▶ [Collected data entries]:
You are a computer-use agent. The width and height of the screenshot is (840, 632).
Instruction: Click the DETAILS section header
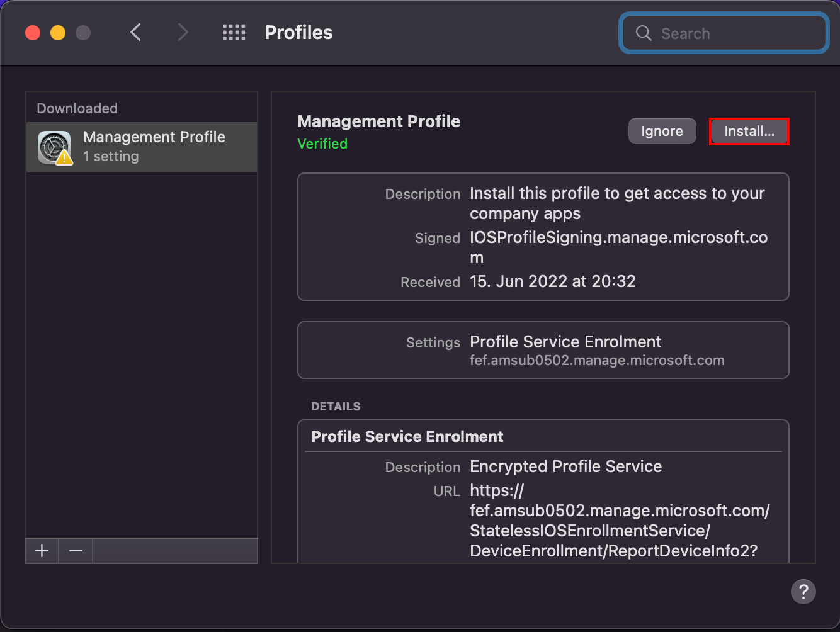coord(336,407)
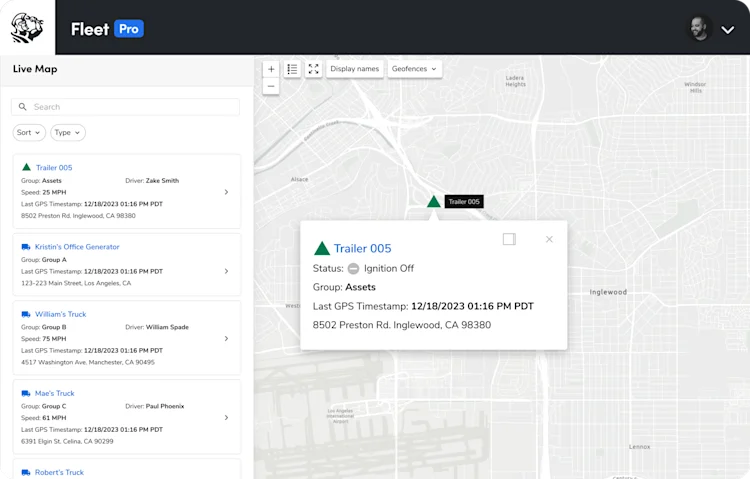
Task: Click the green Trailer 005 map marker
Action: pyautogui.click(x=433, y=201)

▶ [Task description]: Omit all pictures while transcribing the entries verbatim.

▶ [Finished task]:
You are a computer-use agent. The width and height of the screenshot is (840, 632).
Instruction: Click the DETAILS section header
coord(336,407)
Task: Click the green Trailer 005 map marker
Action: pyautogui.click(x=433, y=201)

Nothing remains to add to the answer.